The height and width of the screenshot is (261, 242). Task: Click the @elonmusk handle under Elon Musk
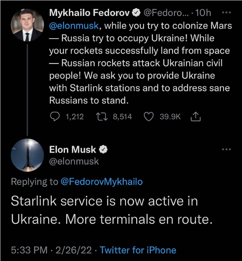pyautogui.click(x=74, y=162)
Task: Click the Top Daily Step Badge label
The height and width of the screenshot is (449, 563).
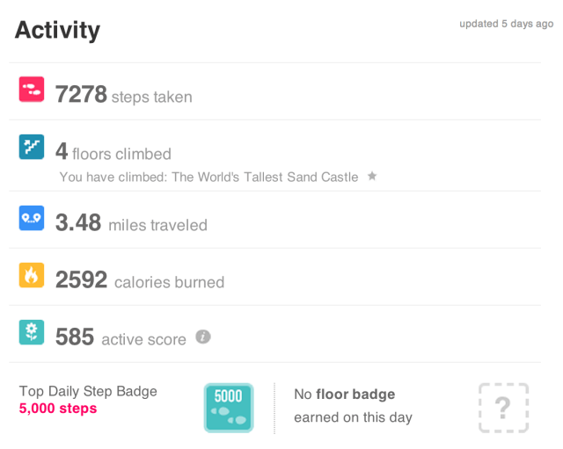Action: pos(87,391)
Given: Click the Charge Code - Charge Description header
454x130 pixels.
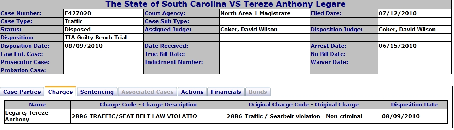Looking at the screenshot, I should [148, 104].
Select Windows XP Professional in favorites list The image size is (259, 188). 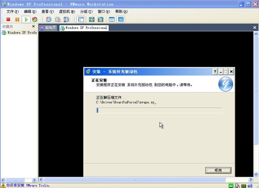coord(21,33)
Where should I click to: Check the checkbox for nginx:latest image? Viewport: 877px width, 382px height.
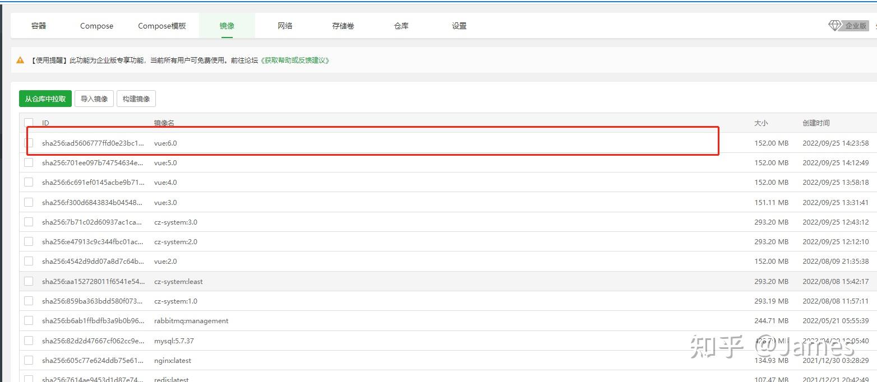click(x=29, y=360)
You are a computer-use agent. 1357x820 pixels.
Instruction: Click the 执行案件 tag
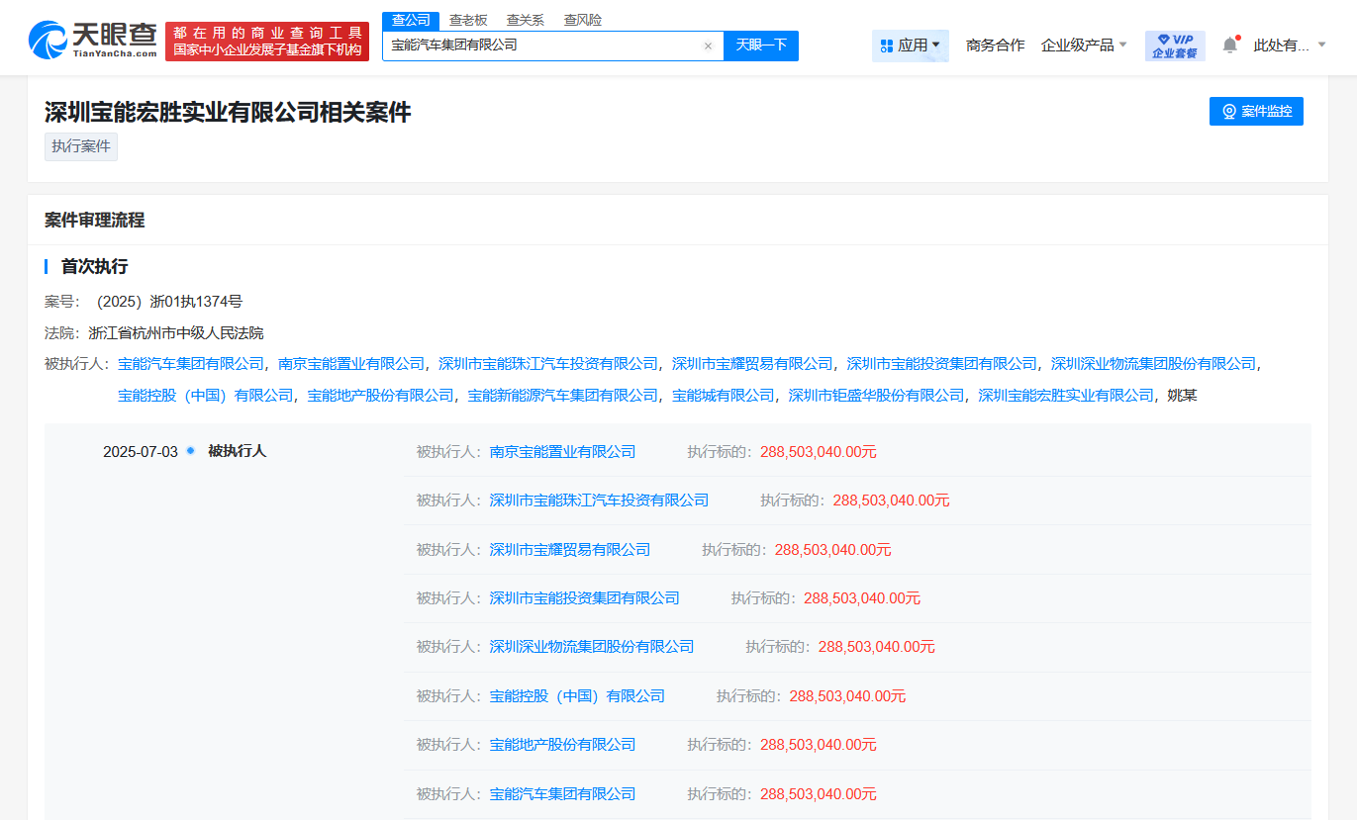[81, 146]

= = = = = = =

Working from the line with "You are a computer-use" down through the last line of the records, give every line again exactly, but no pictures.

Response area —
You are a computer-use agent. 1357x820 pixels.
Instruction: Click the 执行案件 tag
[81, 146]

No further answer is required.